### Page excerpt
╔══

The number of employees has grown considerably over the years: from 7 in 1953, through 36 in 1958, 1965 – 70, 1970 – 100 and in 1980 103 employees worked for the institute. The number decreased slightly to 95 in 2014.

== Research ==
Initially, the research was focused on industrial demands, mainly on the aluminium production and the processing of raw inorganic materials; i. e. bentonites, refractory materials, cements, etc.

The research is currently concentrated on studying:
- relations between composition, properties, and structure of inorganic materials, e. g. progressive ceramics, molten systems, and clay minerals and its modified forms
- the thermodynamics of multicomponent systems
- the chemical reactions occurring in inorganic systems, including the phase boundaries
- the development and application of theoretical and experimental methods for structure determination and properties of matter.

== Departments ==
The institute is divided into 5 research departments.

=== Department of Ceramics ===
- Head: doc. Ing. Miroslav Hnatko, PhD.
- research is focused on the relations between mechanical properties and microstructure of oxide or non-oxide ceramic nanocomposites, etc.
- preparation of new types of composites (ceramic composites with high electrical and/or thermal conductivity, corrosion and oxidation resistant materials, luminescent materials, etc.).

source

=== Department of Hydrosilicates ===
- Head: Ing. Helena Pálková, PhD.

╚══

### Information shown
╔══

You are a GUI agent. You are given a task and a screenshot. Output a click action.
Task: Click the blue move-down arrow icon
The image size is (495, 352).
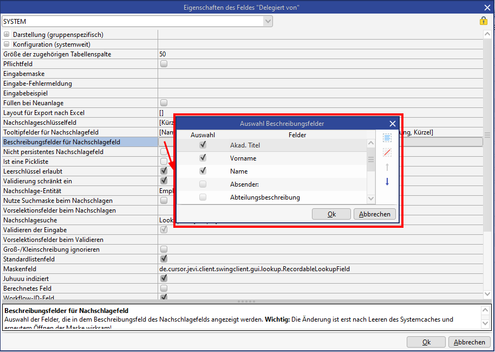coord(387,182)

╚══

Please decide whether each statement agrees with the institute text, answering yes or no and quoting the words of the text that settle it.
1. In 1980, 103 employees worked for the institute.
2. The institute has four research departments.
3. The institute's early research centered mainly on aluminium production.
The lines play no part in this work.

### Complete response
1. Yes: "in 1980 103 employees worked for the institute"
2. No: "The institute is divided into 5 research departments."
3. Yes: "mainly on the aluminium production"